WHAT TO PRODUCE: Arrange the lines as a numbered list, leaving out blank lines, starting at the first line of the records and ending at the line that contains "Click the Azure".

SUPPLIED MATERIAL:
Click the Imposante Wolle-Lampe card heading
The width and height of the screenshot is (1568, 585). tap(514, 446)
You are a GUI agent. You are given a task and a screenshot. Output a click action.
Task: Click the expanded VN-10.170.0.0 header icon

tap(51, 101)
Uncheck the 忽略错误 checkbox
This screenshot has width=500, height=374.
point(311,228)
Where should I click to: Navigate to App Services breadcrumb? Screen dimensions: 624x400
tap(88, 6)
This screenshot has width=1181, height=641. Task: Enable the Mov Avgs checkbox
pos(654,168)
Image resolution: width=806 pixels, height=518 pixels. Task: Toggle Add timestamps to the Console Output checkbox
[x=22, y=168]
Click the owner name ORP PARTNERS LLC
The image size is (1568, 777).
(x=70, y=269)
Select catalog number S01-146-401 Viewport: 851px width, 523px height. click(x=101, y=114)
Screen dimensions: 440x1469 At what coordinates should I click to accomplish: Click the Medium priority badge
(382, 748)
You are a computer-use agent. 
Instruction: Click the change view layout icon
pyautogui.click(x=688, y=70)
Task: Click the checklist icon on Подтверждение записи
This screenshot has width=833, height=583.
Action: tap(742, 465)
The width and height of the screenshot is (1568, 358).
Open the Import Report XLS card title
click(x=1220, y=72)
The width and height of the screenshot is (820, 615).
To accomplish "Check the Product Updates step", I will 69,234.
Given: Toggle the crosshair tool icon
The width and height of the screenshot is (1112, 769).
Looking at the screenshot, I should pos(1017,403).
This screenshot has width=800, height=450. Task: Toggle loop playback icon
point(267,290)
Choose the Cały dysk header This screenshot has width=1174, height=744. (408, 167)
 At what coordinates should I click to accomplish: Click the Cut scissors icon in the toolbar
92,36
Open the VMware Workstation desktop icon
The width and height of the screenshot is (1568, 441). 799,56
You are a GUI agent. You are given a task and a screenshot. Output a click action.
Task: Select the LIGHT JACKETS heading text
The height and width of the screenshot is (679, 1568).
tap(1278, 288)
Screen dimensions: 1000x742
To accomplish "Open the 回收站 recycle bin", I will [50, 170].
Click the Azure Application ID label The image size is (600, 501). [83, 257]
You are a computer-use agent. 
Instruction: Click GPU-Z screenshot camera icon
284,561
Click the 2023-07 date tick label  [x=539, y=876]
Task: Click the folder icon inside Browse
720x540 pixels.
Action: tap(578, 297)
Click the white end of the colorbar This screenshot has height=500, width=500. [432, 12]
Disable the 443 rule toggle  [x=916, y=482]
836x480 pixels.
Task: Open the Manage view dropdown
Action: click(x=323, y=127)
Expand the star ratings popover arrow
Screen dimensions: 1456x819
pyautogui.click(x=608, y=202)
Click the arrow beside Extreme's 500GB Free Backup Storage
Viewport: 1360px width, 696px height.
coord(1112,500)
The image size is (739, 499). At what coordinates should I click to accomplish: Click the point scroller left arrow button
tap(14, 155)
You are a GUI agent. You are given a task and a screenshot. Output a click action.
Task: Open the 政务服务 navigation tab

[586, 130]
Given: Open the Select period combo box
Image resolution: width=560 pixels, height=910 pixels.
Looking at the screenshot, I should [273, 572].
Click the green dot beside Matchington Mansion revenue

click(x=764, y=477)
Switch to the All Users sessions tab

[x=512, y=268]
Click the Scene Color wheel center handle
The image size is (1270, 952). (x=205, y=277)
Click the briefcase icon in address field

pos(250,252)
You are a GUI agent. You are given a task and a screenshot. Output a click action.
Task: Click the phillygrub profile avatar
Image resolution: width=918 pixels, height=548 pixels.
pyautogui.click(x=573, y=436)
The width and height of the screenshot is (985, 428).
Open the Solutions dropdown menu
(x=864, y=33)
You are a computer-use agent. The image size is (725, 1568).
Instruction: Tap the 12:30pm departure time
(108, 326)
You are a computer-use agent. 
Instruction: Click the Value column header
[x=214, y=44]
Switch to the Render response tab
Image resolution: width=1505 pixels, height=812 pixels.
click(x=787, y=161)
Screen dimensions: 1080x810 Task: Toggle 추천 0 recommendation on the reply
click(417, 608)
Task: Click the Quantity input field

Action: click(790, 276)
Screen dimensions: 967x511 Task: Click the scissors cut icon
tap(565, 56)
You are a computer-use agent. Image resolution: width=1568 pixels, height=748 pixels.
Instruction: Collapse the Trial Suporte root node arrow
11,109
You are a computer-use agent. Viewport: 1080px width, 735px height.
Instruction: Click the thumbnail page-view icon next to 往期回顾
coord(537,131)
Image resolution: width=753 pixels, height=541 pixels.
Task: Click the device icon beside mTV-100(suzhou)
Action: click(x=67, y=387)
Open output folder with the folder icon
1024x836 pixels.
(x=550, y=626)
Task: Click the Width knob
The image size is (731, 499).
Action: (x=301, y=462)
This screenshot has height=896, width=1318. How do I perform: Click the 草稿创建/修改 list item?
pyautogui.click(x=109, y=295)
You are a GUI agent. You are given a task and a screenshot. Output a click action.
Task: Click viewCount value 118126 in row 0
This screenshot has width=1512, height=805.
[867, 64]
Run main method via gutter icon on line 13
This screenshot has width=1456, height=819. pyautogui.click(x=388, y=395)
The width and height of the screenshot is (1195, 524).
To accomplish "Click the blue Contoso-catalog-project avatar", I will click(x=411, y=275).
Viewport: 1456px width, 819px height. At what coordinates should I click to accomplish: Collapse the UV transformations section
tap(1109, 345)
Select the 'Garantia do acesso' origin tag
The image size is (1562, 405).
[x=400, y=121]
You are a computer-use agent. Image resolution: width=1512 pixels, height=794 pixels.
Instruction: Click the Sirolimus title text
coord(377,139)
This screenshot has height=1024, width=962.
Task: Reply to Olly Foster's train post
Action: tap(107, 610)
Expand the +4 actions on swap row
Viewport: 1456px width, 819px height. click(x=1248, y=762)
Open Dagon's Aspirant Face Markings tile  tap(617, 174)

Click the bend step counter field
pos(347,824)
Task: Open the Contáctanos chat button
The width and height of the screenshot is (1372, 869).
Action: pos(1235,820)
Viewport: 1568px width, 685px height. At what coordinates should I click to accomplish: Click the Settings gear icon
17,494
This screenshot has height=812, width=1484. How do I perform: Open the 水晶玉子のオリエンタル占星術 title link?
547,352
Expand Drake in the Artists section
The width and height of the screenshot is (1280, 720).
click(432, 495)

WRITTEN SOLUTION:
1. Click the Imposante Wolle-Lampe card heading
2. The width and height of the screenshot is (1568, 585). tap(514, 446)
3. You are a GUI agent. You are given a task and a screenshot. Output a click action.
4. Task: Click the expanded VN-10.170.0.0 header icon
5. tap(51, 101)
6. Uncheck the 忽略错误 checkbox
7. This screenshot has width=500, height=374.
8. point(311,228)
9. Where should I click to: Navigate to App Services breadcrumb? Screen dimensions: 624x400
10. tap(88, 6)
11. This screenshot has width=1181, height=641. Task: Enable the Mov Avgs checkbox
12. pos(654,168)
13. Image resolution: width=806 pixels, height=518 pixels. Task: Toggle Add timestamps to the Console Output checkbox
14. [x=22, y=168]
15. Click the owner name ORP PARTNERS LLC
16. The image size is (1568, 777).
17. (x=70, y=269)
18. Select catalog number S01-146-401 Viewport: 851px width, 523px height. click(x=101, y=114)
19. Screen dimensions: 440x1469 At what coordinates should I click to accomplish: Click the Medium priority badge
20. (382, 748)
21. You are a computer-use agent. 
22. Instruction: Click the change view layout icon
23. pyautogui.click(x=688, y=70)
24. Task: Click the checklist icon on Подтверждение записи
25. This screenshot has width=833, height=583.
26. Action: tap(742, 465)
27. The width and height of the screenshot is (1568, 358).
28. Open the Import Report XLS card title
29. click(x=1220, y=72)
30. The width and height of the screenshot is (820, 615).
31. To accomplish "Check the Product Updates step", I will 69,234.
32. Given: Toggle the crosshair tool icon
33. The width and height of the screenshot is (1112, 769).
34. Looking at the screenshot, I should pos(1017,403).
35. This screenshot has width=800, height=450. Task: Toggle loop playback icon
36. point(267,290)
37. Choose the Cały dysk header This screenshot has width=1174, height=744. (408, 167)
38.  At what coordinates should I click to accomplish: Click the Cut scissors icon in the toolbar
39. 92,36
40. Open the VMware Workstation desktop icon
41. The width and height of the screenshot is (1568, 441). 799,56
42. You are a GUI agent. You are given a task and a screenshot. Output a click action.
43. Task: Select the LIGHT JACKETS heading text
44. The height and width of the screenshot is (679, 1568).
45. tap(1278, 288)
46. Screen dimensions: 1000x742
47. To accomplish "Open the 回收站 recycle bin", I will [50, 170].
48. Click the Azure Application ID label The image size is (600, 501). [83, 257]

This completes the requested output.